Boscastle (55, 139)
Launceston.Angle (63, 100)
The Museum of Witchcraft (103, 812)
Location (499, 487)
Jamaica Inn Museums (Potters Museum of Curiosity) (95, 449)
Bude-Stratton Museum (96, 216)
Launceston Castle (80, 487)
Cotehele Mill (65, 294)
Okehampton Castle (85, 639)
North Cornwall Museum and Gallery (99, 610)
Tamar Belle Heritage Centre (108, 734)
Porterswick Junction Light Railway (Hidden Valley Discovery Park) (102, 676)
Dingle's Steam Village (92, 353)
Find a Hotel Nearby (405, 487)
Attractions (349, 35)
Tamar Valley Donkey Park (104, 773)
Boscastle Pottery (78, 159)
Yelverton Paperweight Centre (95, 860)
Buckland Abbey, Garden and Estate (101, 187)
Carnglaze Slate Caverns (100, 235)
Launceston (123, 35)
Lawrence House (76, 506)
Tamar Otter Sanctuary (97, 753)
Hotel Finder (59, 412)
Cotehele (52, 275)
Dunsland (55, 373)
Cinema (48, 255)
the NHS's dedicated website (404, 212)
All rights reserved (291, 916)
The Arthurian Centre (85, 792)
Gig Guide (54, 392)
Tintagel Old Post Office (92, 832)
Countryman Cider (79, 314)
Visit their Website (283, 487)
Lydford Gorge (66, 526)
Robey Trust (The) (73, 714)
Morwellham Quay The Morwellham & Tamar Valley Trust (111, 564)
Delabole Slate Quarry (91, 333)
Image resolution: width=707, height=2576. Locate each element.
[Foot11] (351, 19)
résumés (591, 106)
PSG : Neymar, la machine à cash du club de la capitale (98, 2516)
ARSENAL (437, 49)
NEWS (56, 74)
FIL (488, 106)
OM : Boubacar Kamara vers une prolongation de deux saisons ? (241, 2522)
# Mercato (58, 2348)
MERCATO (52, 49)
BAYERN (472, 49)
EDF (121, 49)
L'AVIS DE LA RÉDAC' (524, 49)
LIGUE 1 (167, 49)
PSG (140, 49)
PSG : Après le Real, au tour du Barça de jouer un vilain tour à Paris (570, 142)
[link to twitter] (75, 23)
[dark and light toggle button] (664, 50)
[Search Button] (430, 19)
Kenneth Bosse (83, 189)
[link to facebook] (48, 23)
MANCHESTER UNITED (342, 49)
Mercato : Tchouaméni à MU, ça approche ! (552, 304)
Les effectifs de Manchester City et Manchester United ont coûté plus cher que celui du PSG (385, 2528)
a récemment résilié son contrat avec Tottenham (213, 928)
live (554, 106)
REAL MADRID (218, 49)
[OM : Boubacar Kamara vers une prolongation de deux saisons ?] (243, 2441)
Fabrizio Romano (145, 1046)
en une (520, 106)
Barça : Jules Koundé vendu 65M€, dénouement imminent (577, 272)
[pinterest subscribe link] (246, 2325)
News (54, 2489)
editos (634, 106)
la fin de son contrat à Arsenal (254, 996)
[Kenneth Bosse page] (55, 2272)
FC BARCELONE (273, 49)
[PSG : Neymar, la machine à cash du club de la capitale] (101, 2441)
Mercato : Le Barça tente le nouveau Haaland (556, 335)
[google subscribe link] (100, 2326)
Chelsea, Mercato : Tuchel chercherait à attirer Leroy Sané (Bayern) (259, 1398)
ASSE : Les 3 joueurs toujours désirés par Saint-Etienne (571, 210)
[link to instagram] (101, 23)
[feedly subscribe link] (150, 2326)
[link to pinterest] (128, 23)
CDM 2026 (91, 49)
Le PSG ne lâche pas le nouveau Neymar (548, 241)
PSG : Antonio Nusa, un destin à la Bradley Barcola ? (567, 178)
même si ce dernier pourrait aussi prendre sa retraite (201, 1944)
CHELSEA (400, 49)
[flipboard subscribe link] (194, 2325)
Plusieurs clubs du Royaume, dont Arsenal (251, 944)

***

_About this exercise_
Lines holding the word "cash" should be copied from the entries above.

_Response to the exercise_
PSG : Neymar, la machine à cash du club de la capitale (98, 2516)
[PSG : Neymar, la machine à cash du club de la capitale] (101, 2441)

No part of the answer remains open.